• [Aim of the exercise] Scan the entries below and return each line that contains "fale".

• [Supplied data]
[Start of section]
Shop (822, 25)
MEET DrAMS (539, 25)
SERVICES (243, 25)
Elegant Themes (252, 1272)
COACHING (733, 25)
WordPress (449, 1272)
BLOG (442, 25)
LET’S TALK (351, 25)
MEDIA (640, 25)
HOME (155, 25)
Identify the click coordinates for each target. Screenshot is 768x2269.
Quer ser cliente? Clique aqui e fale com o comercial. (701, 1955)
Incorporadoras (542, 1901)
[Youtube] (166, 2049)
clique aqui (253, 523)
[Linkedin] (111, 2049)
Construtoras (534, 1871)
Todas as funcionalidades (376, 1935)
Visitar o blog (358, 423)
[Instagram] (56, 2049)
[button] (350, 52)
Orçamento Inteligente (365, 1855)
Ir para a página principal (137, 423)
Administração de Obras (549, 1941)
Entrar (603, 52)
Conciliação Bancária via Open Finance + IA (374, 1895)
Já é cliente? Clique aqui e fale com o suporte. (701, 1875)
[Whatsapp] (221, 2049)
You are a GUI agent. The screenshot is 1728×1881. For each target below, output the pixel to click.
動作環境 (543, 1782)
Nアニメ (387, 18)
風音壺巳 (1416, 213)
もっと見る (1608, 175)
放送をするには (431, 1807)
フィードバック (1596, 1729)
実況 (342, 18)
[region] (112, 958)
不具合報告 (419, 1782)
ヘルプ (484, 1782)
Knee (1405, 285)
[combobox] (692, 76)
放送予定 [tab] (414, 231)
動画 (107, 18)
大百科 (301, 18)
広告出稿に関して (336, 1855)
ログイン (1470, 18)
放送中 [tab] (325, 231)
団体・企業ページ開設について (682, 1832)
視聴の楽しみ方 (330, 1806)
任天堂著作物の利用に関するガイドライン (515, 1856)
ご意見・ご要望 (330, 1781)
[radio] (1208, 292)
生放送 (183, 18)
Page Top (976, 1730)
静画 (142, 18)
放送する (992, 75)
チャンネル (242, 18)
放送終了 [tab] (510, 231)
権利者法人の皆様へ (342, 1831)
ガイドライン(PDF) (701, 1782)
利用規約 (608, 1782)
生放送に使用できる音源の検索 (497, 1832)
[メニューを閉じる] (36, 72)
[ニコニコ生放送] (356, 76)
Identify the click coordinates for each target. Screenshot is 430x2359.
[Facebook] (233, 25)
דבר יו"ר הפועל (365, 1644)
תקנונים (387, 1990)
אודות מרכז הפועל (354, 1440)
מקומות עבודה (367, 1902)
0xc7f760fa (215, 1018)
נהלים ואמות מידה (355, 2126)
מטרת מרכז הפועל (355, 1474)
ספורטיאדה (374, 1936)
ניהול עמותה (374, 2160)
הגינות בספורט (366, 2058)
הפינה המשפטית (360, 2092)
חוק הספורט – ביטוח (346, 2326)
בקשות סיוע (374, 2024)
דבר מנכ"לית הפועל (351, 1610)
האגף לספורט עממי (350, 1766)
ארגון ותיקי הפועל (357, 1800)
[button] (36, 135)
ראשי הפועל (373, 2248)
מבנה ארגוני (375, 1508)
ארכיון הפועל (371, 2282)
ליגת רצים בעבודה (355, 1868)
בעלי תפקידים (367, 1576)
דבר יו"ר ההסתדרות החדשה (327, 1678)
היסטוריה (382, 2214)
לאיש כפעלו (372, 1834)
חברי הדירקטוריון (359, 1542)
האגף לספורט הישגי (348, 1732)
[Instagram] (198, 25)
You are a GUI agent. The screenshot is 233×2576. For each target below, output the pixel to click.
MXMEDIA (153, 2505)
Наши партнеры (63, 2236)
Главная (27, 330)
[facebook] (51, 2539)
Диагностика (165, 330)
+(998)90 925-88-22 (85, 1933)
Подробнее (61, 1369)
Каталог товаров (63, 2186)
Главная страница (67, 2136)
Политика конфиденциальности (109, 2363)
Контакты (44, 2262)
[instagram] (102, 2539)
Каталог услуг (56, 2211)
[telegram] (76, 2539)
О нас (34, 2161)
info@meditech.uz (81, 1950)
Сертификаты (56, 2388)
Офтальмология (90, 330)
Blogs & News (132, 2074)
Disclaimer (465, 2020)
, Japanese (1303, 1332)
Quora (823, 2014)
[End of section]
• [Reply]
Quer ser cliente? Clique aqui e fale com o comercial. (701, 1955)
Já é cliente? Clique aqui e fale com o suporte. (701, 1875)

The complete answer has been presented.